WHAT THE TASK REQUIRES: Nothing but the entries, copied exactly, should appear in the response.

□ □ □ □ □ □ □

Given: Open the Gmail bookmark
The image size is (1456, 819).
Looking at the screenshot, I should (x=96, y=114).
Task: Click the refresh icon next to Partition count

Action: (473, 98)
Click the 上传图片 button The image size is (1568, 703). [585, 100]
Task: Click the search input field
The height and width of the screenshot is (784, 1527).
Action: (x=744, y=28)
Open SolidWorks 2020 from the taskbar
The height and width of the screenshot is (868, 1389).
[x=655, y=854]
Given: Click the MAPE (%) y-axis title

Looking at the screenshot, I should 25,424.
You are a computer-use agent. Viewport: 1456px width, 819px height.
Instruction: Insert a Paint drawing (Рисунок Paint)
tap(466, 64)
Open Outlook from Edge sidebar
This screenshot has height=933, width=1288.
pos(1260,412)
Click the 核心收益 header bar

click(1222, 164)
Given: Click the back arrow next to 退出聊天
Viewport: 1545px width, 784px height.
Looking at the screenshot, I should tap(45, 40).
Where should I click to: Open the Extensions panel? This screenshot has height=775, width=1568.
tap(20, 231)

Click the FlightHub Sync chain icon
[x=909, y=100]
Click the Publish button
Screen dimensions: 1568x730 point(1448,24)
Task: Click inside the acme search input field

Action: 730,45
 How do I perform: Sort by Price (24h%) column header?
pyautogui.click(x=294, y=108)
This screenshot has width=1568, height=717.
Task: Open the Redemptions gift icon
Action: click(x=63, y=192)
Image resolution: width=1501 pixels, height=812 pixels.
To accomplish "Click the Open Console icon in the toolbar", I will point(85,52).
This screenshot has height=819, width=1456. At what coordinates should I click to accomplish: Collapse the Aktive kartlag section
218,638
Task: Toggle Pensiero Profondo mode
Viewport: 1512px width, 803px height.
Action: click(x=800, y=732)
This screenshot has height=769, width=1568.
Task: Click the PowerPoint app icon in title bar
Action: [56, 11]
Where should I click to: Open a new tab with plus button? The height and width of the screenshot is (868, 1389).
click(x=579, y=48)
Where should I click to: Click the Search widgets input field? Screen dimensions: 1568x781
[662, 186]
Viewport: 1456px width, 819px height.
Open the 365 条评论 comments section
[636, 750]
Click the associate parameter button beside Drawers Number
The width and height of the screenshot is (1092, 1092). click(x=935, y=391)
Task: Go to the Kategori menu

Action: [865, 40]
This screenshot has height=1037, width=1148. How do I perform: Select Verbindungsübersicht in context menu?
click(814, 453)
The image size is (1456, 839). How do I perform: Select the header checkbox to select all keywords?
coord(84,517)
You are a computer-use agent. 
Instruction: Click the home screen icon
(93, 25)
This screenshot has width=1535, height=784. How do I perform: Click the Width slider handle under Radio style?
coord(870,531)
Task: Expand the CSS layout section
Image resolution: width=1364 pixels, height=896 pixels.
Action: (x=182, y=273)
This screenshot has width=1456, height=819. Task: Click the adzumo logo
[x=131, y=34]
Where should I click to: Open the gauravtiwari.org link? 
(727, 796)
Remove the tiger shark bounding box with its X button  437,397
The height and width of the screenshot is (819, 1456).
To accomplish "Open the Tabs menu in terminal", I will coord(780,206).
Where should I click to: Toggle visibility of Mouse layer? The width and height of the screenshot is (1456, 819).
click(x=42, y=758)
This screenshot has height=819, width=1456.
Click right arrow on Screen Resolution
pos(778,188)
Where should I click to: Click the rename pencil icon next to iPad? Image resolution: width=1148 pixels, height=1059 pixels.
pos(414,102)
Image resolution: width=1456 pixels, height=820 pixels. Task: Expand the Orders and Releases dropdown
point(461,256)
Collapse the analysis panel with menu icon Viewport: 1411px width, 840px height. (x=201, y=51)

□ □ □ □ □ □ □

TASK OUTPUT:
Given: Open the Gmail bookmark
The image size is (1456, 819).
Looking at the screenshot, I should (x=96, y=114).
Task: Click the refresh icon next to Partition count

Action: (473, 98)
Click the 上传图片 button The image size is (1568, 703). [585, 100]
Task: Click the search input field
The height and width of the screenshot is (784, 1527).
Action: (x=744, y=28)
Open SolidWorks 2020 from the taskbar
The height and width of the screenshot is (868, 1389).
[x=655, y=854]
Given: Click the MAPE (%) y-axis title

Looking at the screenshot, I should 25,424.
You are a computer-use agent. Viewport: 1456px width, 819px height.
Instruction: Insert a Paint drawing (Рисунок Paint)
tap(466, 64)
Open Outlook from Edge sidebar
This screenshot has height=933, width=1288.
pos(1260,412)
Click the 核心收益 header bar

click(1222, 164)
Given: Click the back arrow next to 退出聊天
Viewport: 1545px width, 784px height.
Looking at the screenshot, I should tap(45, 40).
Where should I click to: Open the Extensions panel? This screenshot has height=775, width=1568.
tap(20, 231)

Click the FlightHub Sync chain icon
[x=909, y=100]
Click the Publish button
Screen dimensions: 1568x730 point(1448,24)
Task: Click inside the acme search input field

Action: 730,45
 How do I perform: Sort by Price (24h%) column header?
pyautogui.click(x=294, y=108)
This screenshot has width=1568, height=717.
Task: Open the Redemptions gift icon
Action: click(x=63, y=192)
Image resolution: width=1501 pixels, height=812 pixels.
To accomplish "Click the Open Console icon in the toolbar", I will point(85,52).
This screenshot has height=819, width=1456. At what coordinates should I click to accomplish: Collapse the Aktive kartlag section
218,638
Task: Toggle Pensiero Profondo mode
Viewport: 1512px width, 803px height.
Action: click(x=800, y=732)
This screenshot has height=769, width=1568.
Task: Click the PowerPoint app icon in title bar
Action: [56, 11]
Where should I click to: Open a new tab with plus button? The height and width of the screenshot is (868, 1389).
click(x=579, y=48)
Where should I click to: Click the Search widgets input field? Screen dimensions: 1568x781
[662, 186]
Viewport: 1456px width, 819px height.
Open the 365 条评论 comments section
[636, 750]
Click the associate parameter button beside Drawers Number
The width and height of the screenshot is (1092, 1092). click(x=935, y=391)
Task: Go to the Kategori menu

Action: [865, 40]
This screenshot has height=1037, width=1148. How do I perform: Select Verbindungsübersicht in context menu?
click(814, 453)
The image size is (1456, 839). How do I perform: Select the header checkbox to select all keywords?
coord(84,517)
You are a computer-use agent. 
Instruction: Click the home screen icon
(93, 25)
This screenshot has width=1535, height=784. How do I perform: Click the Width slider handle under Radio style?
coord(870,531)
Task: Expand the CSS layout section
Image resolution: width=1364 pixels, height=896 pixels.
Action: (x=182, y=273)
This screenshot has width=1456, height=819. Task: Click the adzumo logo
[x=131, y=34]
Where should I click to: Open the gauravtiwari.org link? 
(727, 796)
Remove the tiger shark bounding box with its X button  437,397
The height and width of the screenshot is (819, 1456).
To accomplish "Open the Tabs menu in terminal", I will coord(780,206).
Where should I click to: Toggle visibility of Mouse layer? The width and height of the screenshot is (1456, 819).
click(x=42, y=758)
This screenshot has height=819, width=1456.
Click right arrow on Screen Resolution
pos(778,188)
Where should I click to: Click the rename pencil icon next to iPad? Image resolution: width=1148 pixels, height=1059 pixels.
pos(414,102)
Image resolution: width=1456 pixels, height=820 pixels. Task: Expand the Orders and Releases dropdown
point(461,256)
Collapse the analysis panel with menu icon Viewport: 1411px width, 840px height. (x=201, y=51)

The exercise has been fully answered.